宋雅欣手拿著電話聽著秦南的情緒非常激動,就靜靜地呆在那裡什麼也沒有說。秦南在電話里漸漸地平靜了許多,這時,宋雅欣才說道:「激動有什麼用!事情已經發生了,你就必須考慮如何去應對,如何去說清楚才行?」

秦南說道:「我能說得清楚嗎?」

宋雅欣接著說道:「現在離上班還早。我去你辦公室當面說吧。」

秦南把電話掛斷,就一直坐在辦公桌前等著宋雅欣下樓來。可他足足等了能有近10分鐘,也沒見宋雅欣進來。

正在這時,秦南的手機又一次響了起來。電話還是宋雅欣打來的:「秦總,我還是不去你辦公室了吧。我剛才下樓的時候,發現有幾個人都往汪總的辦公室裡面走,一會兒,他們會不會去你那裡?」

秦南聽到這一消息,馬上緊張了起來:「都是些什麼人?」

「我不知道,看上去表情都挺嚴肅的,我的第一感覺就是會不會沖著什麼事來的?否則,也不應該這麼個時間來這裡呀。」宋雅欣迅速地表達完自己的看法。

「那你就不要來了。有什麼情況給我打電話。」

電話掛斷後,秦南努力地鎮定著自己的情緒。可不管他怎樣地努力,他的心裡依然像是一壺就要沸騰的開水,那快要滾動的水花不時地撞擊著他的內心,他始終都覺得那些人的到來一定會和自己有關係。他越想越緊張,他甚至想到了會不會和印刷機以外的什麼事有關係。

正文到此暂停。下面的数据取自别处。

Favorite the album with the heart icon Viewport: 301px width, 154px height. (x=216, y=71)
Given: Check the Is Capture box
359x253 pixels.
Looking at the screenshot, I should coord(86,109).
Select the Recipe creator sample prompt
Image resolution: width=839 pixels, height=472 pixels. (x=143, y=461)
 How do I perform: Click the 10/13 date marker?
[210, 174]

八點半鐘,張恆走了進來。秦南根本就沒有想到在這種時候,張恆會到這裡來。秦南幾乎是不假思索地問道:「你怎麼來了?你來幹什麼?」

「沒事我能來嗎?聽說印刷機全摔完了?」

「是宋雅欣告訴你的?」秦南把自己的第一反應一語道了出來。

張恆特意說道:「不是,還非得她告訴我?早晨去交通隊有點兒事,他們說昨天晚上處理了一夜交通事故。我也就知道了這件事。」

「所以你這麼早就來了。」秦南顯得不是太高興的樣子。

「是啊,所以我這麼早就來了。你想我能不來嗎?你們費了那麼大的勁整了點兒錢,多不容易,可我的錢也不是海水潮來的,我得等著年底分紅呢。這麼一整,全完了,聽說連險也沒保,那不就打水漂了嗎?」

「張總,交通隊的人連我們保沒保險都知道?」

這時,張恆才覺得剛才說的話還是不夠嚴謹,既然不想讓秦南感覺到是宋雅欣告訴自己的消息,那說的確實是有點兒多了。他特意轉移了話題:「汪總去哪兒了?我怎麼沒找到他?」

「他不在自己的辦公室嗎?」

「不在,我來的時候,先去了他的辦公室,門是鎖著的。我還給他打過電話,手機是關著的。」

秦南聽到張恆這樣說,心裡就更是有些不安,他幾乎是自言自語:「不對呀,一個多小時前,還有幾個人到他的辦公室里去過,現在怎麼就可能沒有人了呢?」

張恆沒有在秦南的辦公室里呆得太久,就離開了。

下午兩點鐘,他去了設在六樓的會議室,準備去參加編委會。因為那是昨天晚上在事故現場汪洋就定好了的,而且當時就讓李楊分別通知了每一個人。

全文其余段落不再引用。